Director's layoff prompts Safe Ground Sacramento board departures
Quest to build permanent homeless village reaches a ’hump of uncertainty'
The organization that’s pursuing a 75-cabin village for Sacramento’s most chronically homeless is in the midst of a sweeping leadership shuffle.
Safe Ground Sacramento laid off executive director Steve Watters last month, SN&R has confirmed.
Watters said he was notified verbally of the decision shortly after he updated his board of directors about his fundraising efforts. “The response was the layoff,” he said. “To be honest, no real reason was given, nor was it in writing.”
His dismissal sparked the departures of nearly half of the seven-member executive board: Bob Erlenbusch, Anthony “Amani” Gallardo and Bill Kennedy.
The semi-exodus arrives less than three months after Safe Ground realized its most tangible political breakthroughs yet in its six-year quest to create a permanent homeless community.

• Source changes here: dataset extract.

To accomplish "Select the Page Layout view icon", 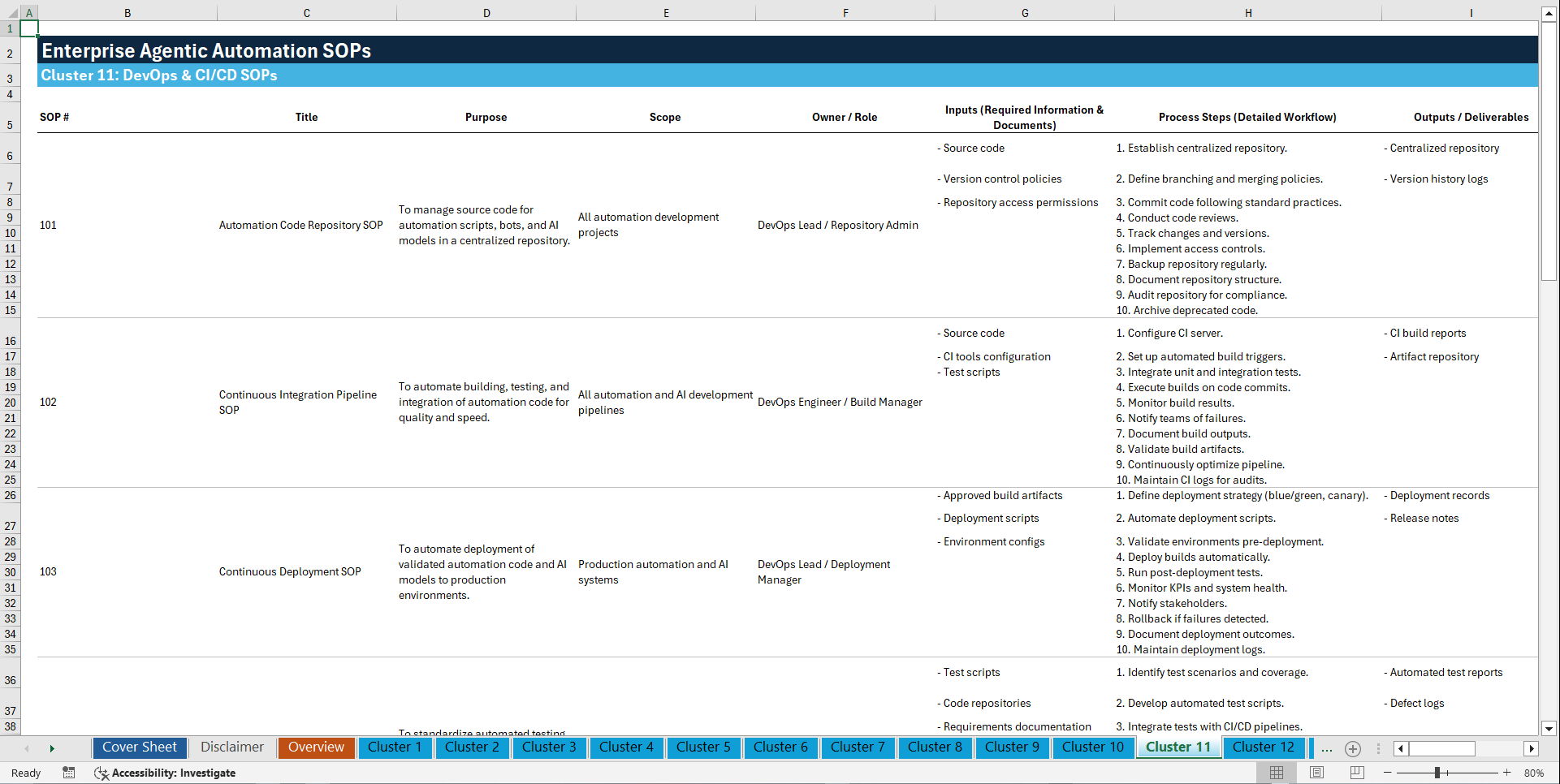I will (1316, 773).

In February, the Sacramento City Council carved out $1 million to put toward yet-to-be announced homeless-fighting strategies. Word came that Councilman Allen Warren was verbally supportive of Safe Ground's desire to build the transitional camp in his district.

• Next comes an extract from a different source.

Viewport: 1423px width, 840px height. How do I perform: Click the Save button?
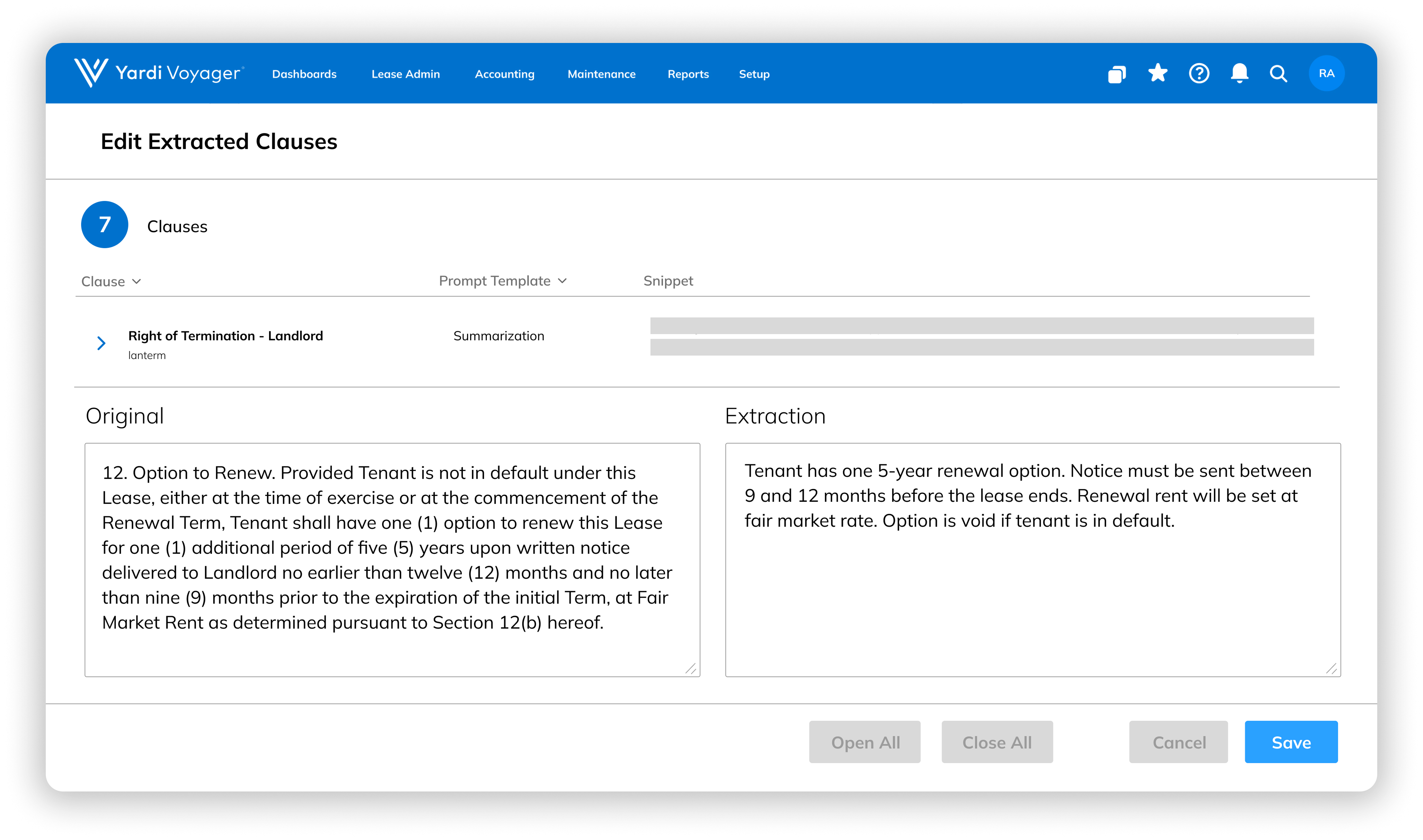[1291, 742]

It remains to be seen how Safe Ground's lineup change affects the project or a fundraising goal of roughly $3 million. Watters said his main concern now was ensuring that it didn't. “My interest remains in seeing the project … succeed,” he said.
Noted homeless-rights attorney and Safe Ground board member Mark Merin said the board already reached out to Warren, and doesn't believe the potential partnership is in danger. “I think he wants to get over this hump of uncertainty,” he said.
Warren's office didn't return a request for comment before print deadline.
Merin described the decision to part ways with Watters as noncontentious and said it came down to the board wanting to concentrate resources on securing land for a Safe Ground village, which didn't leave much for an executive director’s salary. “We're focused on getting a development partner,” he said. “Only if you get that is the dream realistic.”
Merin didn't rule out hiring a new executive director in the future, “someone with more development experience … someone to take us there, basically.”
Merin intimated that Safe Ground was close to landing a development partner and that both Warren and Councilman Jay Schenirer had expressed tentative support for building the village in north Sacramento's Redwood Park.
Former board chairman Erlenbusch said Watters was making roughly $48,000 annually after taking no salary his first year in the position. He said Watters “was getting much better at fundraising” and called him a “hard, tireless worker.”
Gallardo, who is homeless, said Watters was “the best thing to happen to Safe Ground.” Since his departure as board vice president, Gallardo said he's working more directly with the homeless community through Safe Ground's Pilgrimage program, which came out of the disbanded Tent City operation in 2009.
“I personally left [the board] because it wasn't the same Safe Ground I joined in 2010,” he said. “It wasn't the same thing that I was willing to fight for anymore.”
Erlenbusch went further, saying he didn't want to be “part of the dysfunction of the current remaining board.”
Erlenbusch runs the Sacramento Regional Coalition to End Homelessness, while Kennedy, who served as the board's legal counsel, is a managing attorney at Legal Services of Northern California.
Safe Ground is one of the organizations spearheading a three-day homeless-rights pilgrimage on city property known as Homeward Stake Down, which begins Thursday, May 1, at 12th and C streets. The “arts and action” campout will feature workshops for homeless youth and women, civil-rights tutorials, music, poetry and art. “It's a major city event,” Merin said.